⟨

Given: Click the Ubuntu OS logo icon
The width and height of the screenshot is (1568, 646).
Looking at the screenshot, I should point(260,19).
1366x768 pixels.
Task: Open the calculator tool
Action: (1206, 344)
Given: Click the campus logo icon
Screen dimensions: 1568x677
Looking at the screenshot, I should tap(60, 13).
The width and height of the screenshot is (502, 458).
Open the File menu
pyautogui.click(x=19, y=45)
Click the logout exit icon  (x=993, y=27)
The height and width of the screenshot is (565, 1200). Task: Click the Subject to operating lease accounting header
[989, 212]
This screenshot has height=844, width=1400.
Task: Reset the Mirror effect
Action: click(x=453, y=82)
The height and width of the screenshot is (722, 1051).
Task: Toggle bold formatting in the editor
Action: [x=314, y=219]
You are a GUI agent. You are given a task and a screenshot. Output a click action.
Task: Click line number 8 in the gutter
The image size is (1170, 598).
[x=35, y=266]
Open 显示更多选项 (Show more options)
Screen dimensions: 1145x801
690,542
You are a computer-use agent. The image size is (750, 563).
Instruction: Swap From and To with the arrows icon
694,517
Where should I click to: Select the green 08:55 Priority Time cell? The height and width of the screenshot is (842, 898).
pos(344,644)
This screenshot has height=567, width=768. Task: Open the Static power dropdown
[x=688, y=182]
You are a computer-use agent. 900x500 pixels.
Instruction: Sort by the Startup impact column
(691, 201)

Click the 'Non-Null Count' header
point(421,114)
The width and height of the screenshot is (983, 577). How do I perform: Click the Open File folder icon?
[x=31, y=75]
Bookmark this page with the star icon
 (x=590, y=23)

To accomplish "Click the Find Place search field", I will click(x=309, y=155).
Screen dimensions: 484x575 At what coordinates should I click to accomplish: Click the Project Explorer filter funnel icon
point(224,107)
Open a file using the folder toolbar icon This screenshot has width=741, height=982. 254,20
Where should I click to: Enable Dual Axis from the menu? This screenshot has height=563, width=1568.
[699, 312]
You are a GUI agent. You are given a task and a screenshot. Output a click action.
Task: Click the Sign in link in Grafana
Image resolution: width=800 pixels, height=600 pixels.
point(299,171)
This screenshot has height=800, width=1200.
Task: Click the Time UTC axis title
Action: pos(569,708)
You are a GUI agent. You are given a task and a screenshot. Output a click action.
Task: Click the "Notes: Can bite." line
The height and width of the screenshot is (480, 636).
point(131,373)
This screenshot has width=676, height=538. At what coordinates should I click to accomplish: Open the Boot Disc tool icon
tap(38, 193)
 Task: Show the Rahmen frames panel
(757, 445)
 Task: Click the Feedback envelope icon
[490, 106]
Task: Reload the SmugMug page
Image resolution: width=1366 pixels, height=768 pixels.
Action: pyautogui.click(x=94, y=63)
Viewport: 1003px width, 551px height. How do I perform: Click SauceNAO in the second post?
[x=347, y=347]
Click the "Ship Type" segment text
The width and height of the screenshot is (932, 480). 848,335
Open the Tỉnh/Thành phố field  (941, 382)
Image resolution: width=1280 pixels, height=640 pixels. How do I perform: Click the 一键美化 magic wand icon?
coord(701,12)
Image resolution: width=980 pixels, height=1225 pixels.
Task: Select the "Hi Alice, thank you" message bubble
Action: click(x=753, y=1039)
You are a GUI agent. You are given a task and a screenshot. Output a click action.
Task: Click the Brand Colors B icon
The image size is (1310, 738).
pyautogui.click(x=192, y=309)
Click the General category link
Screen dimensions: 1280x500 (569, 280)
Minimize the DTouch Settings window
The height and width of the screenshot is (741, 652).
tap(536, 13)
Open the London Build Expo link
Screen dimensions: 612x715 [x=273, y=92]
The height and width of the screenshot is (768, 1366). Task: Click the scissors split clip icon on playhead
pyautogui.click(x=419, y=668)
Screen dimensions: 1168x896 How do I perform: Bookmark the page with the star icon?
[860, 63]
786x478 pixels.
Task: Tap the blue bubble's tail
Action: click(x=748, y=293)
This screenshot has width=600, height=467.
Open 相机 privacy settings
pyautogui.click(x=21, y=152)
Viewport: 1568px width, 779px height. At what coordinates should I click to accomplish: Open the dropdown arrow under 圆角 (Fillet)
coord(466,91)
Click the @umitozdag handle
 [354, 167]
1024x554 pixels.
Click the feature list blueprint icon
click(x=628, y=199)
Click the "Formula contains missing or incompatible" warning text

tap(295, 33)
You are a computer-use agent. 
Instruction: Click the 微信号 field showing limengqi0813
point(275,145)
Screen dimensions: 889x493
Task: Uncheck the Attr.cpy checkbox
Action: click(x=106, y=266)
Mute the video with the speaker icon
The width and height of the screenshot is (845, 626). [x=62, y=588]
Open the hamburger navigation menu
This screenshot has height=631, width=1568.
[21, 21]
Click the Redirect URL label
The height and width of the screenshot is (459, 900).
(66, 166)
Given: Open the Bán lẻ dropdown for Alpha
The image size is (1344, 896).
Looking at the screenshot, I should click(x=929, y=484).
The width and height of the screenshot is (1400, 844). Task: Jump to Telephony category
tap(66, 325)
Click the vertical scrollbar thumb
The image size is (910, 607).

⟩

● YOUR OBJECTIVE: Your answer must be an exact transcription of the lines from the one containing "Open the hamburger navigation menu" through the last line of the records above, and nothing else.

● TASK RESULT:
Open the hamburger navigation menu
This screenshot has height=631, width=1568.
[21, 21]
Click the Redirect URL label
The height and width of the screenshot is (459, 900).
(66, 166)
Given: Open the Bán lẻ dropdown for Alpha
The image size is (1344, 896).
Looking at the screenshot, I should click(x=929, y=484).
The width and height of the screenshot is (1400, 844). Task: Jump to Telephony category
tap(66, 325)
Click the vertical scrollbar thumb
The image size is (910, 607).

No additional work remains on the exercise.